Katha Upanishad I.3 xiv
God requires a faithful fulfilment of the merest trifle given to us to do,
rather than the most ardent aspiration to things to which we are not
called.
St. Francois de Sales
Better is one's own duty though destitute of merit than the duty of
another well performed. He who does the duty ordained by his own
nature incurs no sin.
Bhagavad Gita XVIII.47
Parable of the Good Samaritan
Luke X, 30-37
The poor man looks upon others as his own self and understands their
troubles and sorrows.
Srimad Bhagavatam X.10
Those who are well have no need of a physician, but those who are
sick; I came not to call the righteous but sinners.
Mark II, 17
Whenever there is a decline of righteousness and the rise of
unrighteousness, then I manifest Myself.
Bhagavad Gita IV.7
Your eye is the lamp of your body; when your eye is sound, your whole
body is full of light.
Luke XI, 34
When through every gate (sense) in this body, the wisdom-light
shines, then it may be known that Sattva is pre-dominant.
Bhagavad Gita XIV.11
It is a deadly sin (to wish to become a guru) don't get into that trap.
Swami Sivananda
You are not to be called "rabbi" for you have one teacher and you are
all brethren... Neither be called masters, for you have one master, the
Christ.
Matt. XIII, 8 & 10
Blessed are the eyes which see what you see! For I tell you that many
prophets and kings desired to see what you see and did not see it, and
to hear what you hear and did not hear it.
Luke X, 23-24
Neither the hosts of the gods nor the great sages know My origin; for
in every way I am the source of all of them.
Bhagavad Gita X.2
Very hard indeed it is to see this form of Mine which thou hast seen.

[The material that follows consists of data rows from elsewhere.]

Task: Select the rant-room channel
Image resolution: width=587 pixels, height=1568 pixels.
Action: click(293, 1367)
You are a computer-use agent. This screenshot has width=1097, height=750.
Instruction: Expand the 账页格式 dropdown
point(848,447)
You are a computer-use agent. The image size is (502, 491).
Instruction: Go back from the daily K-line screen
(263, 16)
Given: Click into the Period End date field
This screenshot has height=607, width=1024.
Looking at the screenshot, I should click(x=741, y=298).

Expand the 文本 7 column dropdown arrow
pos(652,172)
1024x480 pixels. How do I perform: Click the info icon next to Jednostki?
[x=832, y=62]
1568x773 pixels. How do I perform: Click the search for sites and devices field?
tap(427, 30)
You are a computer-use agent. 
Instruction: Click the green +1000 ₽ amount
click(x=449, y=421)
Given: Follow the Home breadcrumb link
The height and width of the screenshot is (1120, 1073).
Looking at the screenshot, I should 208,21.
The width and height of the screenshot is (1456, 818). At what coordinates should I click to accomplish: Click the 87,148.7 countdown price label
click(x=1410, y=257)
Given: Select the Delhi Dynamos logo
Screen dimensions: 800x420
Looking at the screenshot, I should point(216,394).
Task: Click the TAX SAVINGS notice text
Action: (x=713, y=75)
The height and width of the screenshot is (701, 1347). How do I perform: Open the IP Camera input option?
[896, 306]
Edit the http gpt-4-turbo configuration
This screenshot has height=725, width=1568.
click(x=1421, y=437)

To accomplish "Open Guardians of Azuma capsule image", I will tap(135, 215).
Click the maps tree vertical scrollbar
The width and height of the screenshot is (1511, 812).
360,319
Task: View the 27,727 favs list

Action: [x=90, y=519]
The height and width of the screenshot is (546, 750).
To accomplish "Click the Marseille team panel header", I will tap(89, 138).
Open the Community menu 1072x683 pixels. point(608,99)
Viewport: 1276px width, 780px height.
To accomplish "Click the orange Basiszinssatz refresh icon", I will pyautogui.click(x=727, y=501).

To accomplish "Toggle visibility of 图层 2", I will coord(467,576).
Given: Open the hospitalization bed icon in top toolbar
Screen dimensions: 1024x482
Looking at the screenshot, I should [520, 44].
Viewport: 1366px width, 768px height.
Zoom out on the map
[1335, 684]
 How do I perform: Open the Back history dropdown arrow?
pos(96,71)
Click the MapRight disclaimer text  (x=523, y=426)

Even the gods are ever longing to behold it.
Bhagavad Gita XI.52
I and the Father are one.
John X, 30
So'ham: I am He.
What is your life? For you are a mist that appears for a little time and
then vanishes.
James IV, 14
Beings are unmanifested in their beginning, manifested in their middle
state and unmanifested again in their end. What is there to grieve
about?
Bhagavad Gita II.28
And the city has no need of sun or moon to shine upon it, for the glory
of God is its light, and its lamp is the Lamb.
Revelations XI, 23
Neither doth the sun illumine there nor the moon, nor the fire, having
gone thither, they return not: this is my supreme abode.
That light which residing in the sun illumines the whole world, that
which is in the moon and in the fire know that light to be Mine.
Bhagavad Gita XV.6 & 12
The sun shines not there, nor the moon and stars, these lightnings
shine not, where then could this fire be? Everything shines only after
that shining light. His shining illumines all this world.